• _Data in this exercise_:
◆ ◆ ◆ ◆ ◆ ◆ ◆

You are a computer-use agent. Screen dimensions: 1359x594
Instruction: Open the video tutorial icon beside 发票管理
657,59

◆ ◆ ◆ ◆ ◆ ◆ ◆

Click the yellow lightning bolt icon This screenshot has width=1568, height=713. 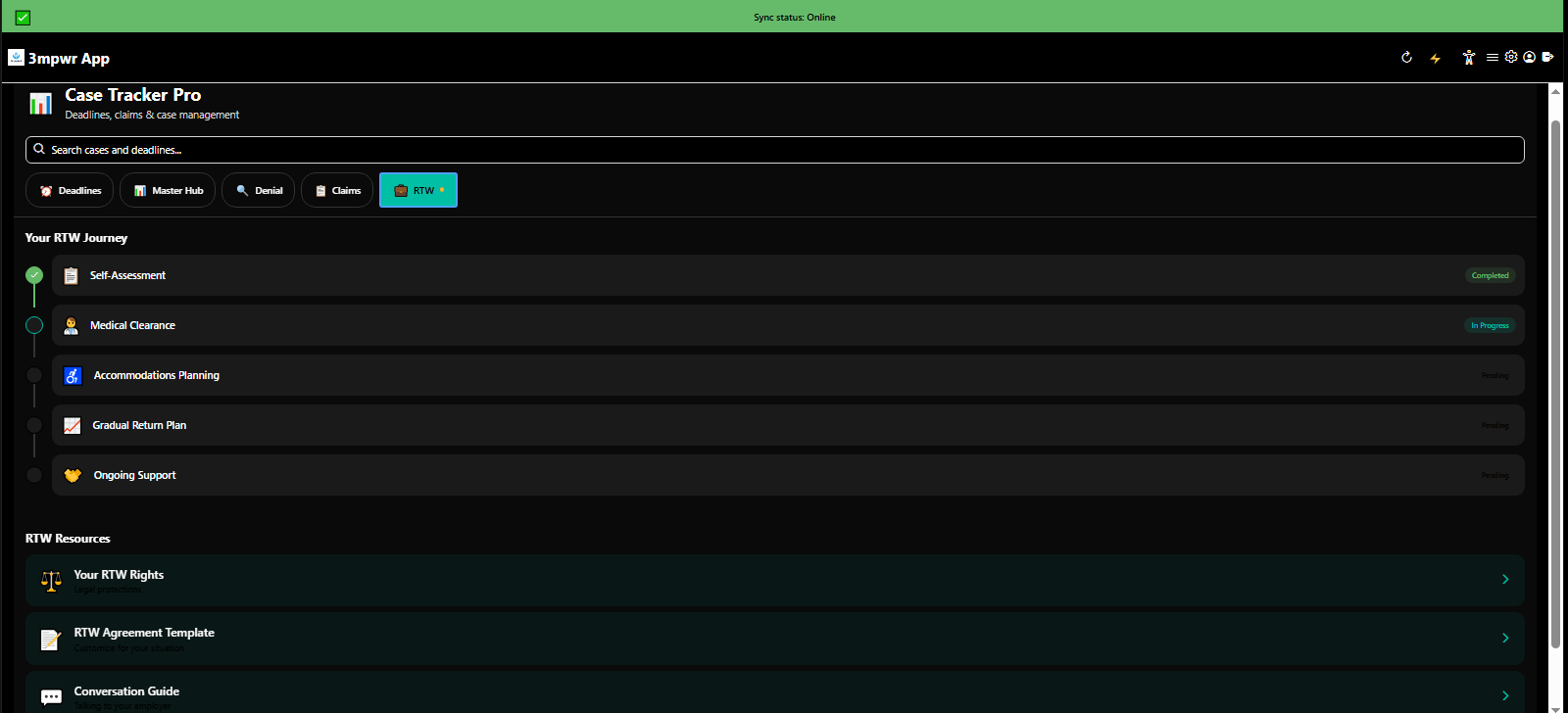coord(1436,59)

◆ ◆ ◆ ◆ ◆ ◆ ◆

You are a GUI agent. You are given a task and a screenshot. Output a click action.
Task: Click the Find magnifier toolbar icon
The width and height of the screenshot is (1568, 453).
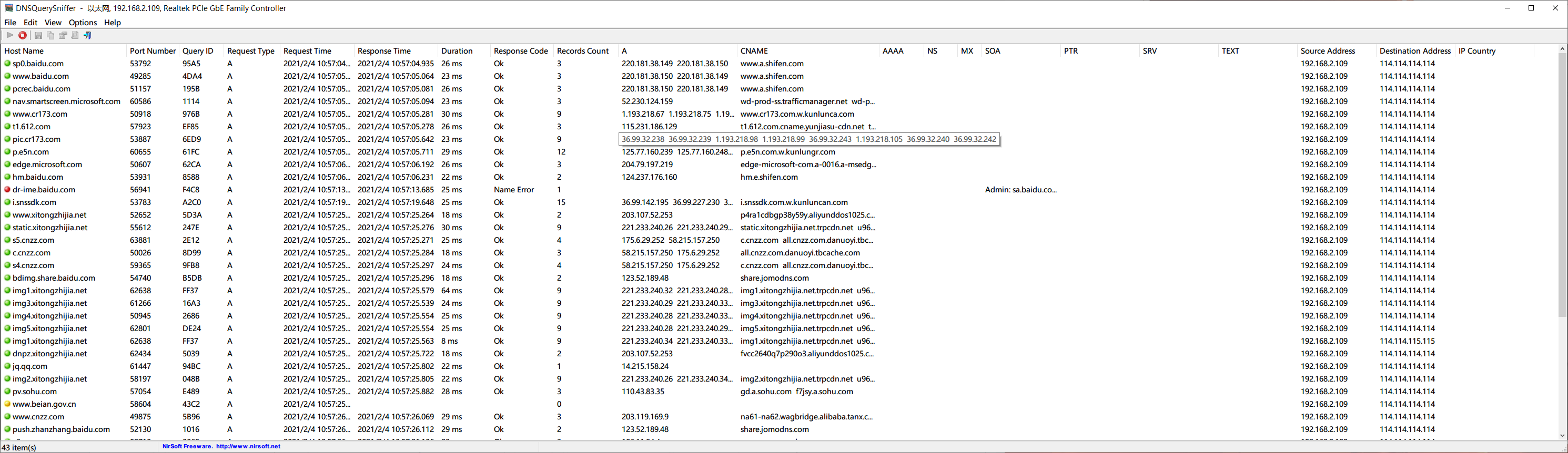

◆ ◆ ◆ ◆ ◆ ◆ ◆

• _What is needed_: Please show the lines of the material that contain the string "agent".

• _Task solution_:
You are a computer-use agent. Screen dimensions: 1359x594
You are a GUI agent. You are given a task and a screenshot. Output a click action.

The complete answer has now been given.